§ **Activity**:
Would you please reproduce all the entries word for word, minus the pictures?

(Stored data entries)

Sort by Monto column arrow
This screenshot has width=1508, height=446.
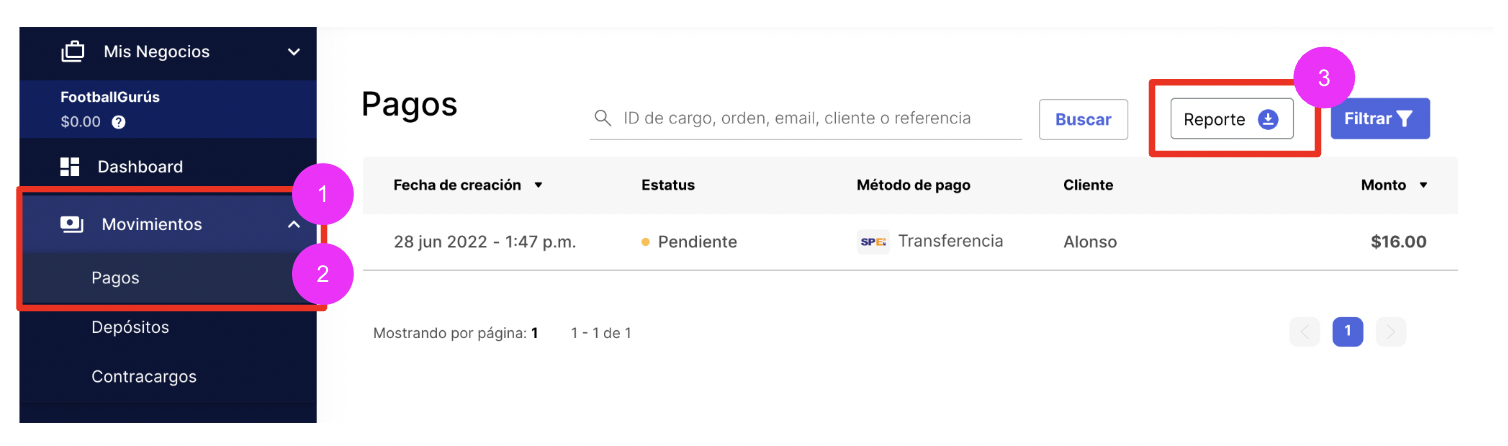(1422, 185)
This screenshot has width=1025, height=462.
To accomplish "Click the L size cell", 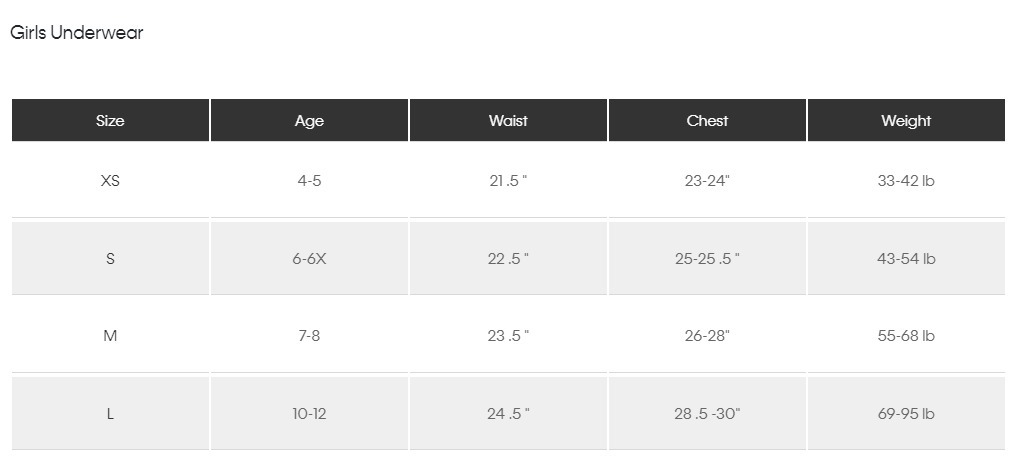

§ **Written solution**:
Sort by Monto column arrow
This screenshot has width=1508, height=446.
(1422, 185)
This screenshot has width=1025, height=462.
To accomplish "Click the L size cell", 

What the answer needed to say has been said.